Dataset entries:
--*--

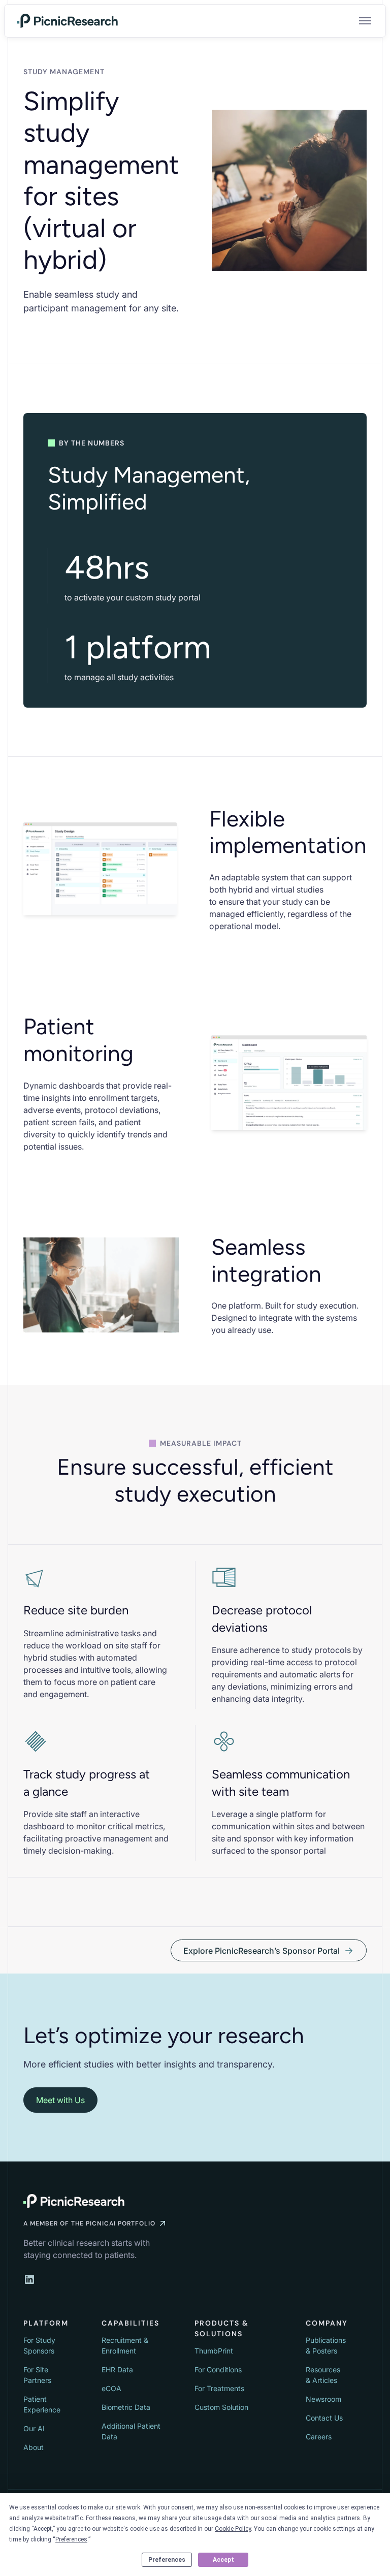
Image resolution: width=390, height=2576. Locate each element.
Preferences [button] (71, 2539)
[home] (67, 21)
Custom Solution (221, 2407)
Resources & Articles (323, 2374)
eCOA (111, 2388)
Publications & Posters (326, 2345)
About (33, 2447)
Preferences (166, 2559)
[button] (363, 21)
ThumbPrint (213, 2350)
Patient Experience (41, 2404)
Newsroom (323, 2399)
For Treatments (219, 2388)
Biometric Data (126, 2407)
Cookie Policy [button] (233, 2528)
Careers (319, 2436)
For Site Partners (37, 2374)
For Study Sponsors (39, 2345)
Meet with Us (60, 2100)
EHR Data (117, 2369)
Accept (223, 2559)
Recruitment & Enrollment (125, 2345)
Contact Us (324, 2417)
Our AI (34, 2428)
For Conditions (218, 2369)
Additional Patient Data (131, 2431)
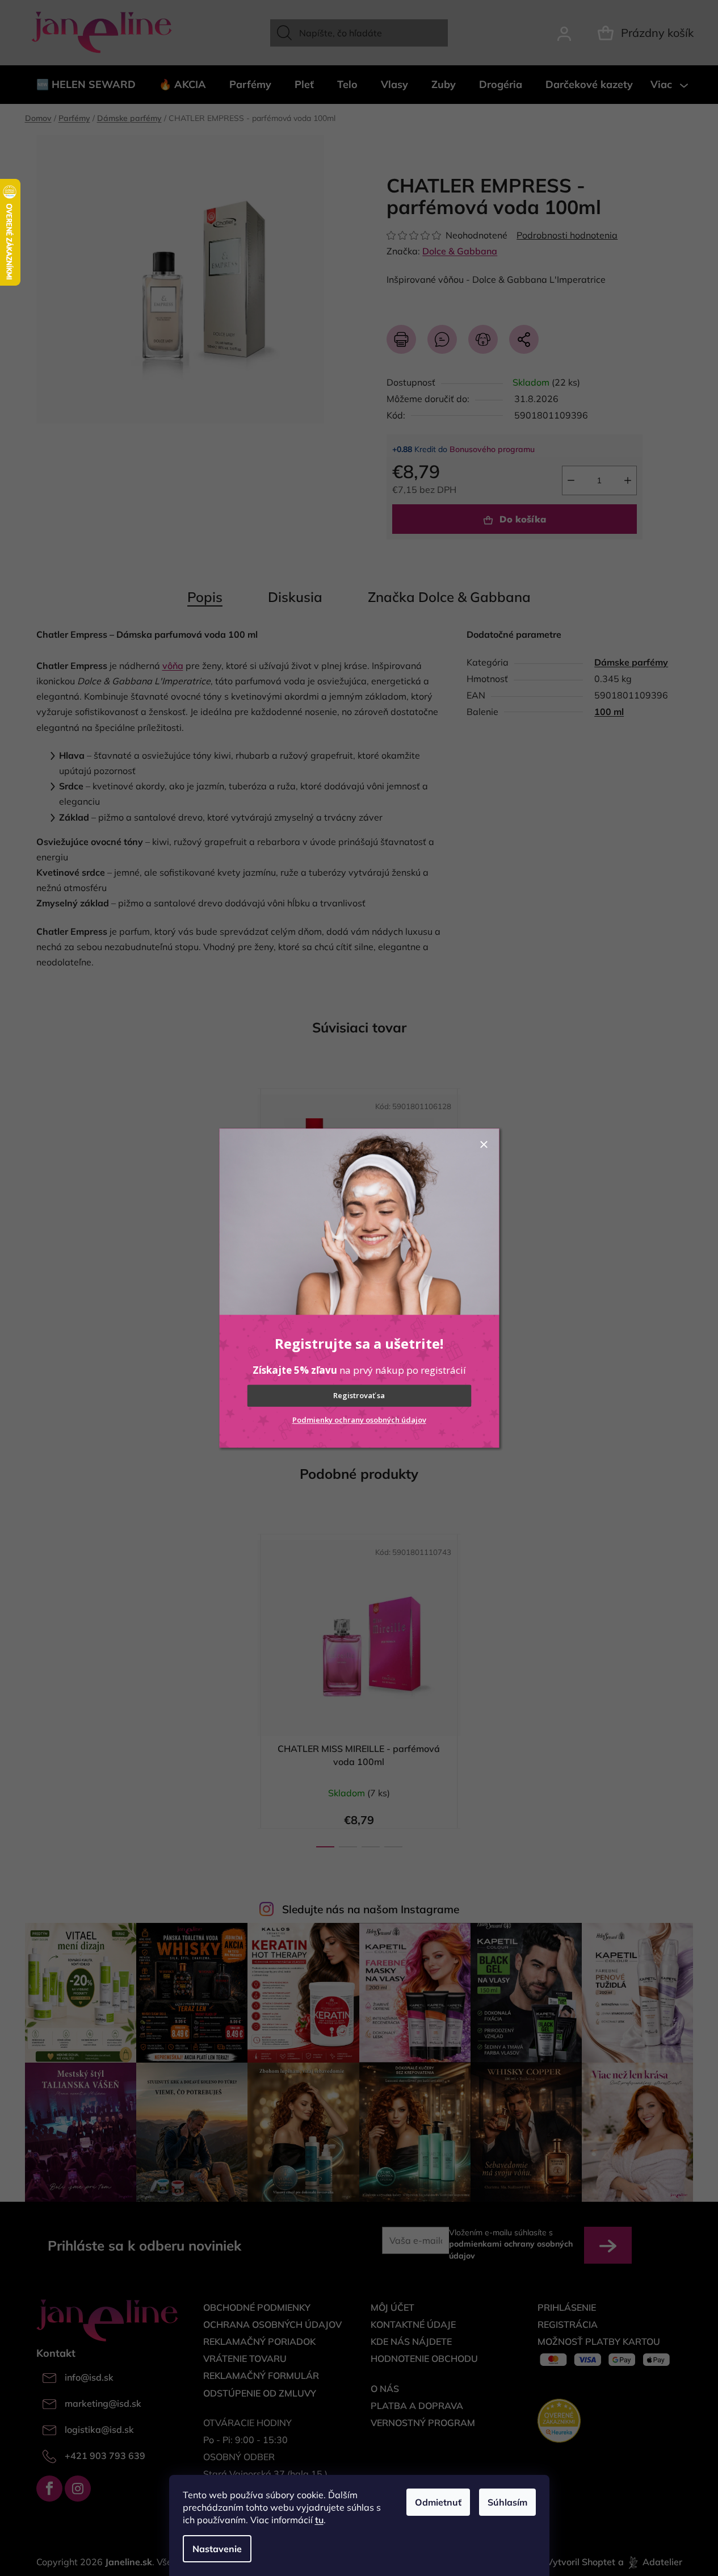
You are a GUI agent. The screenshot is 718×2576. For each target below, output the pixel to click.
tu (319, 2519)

--*--

Scan the entries and show every line in which the word "button" is found.

**SOLUTION FOR THIS PROBLEM**.
Preferences [button] (71, 2539)
[button] (363, 21)
Cookie Policy [button] (233, 2528)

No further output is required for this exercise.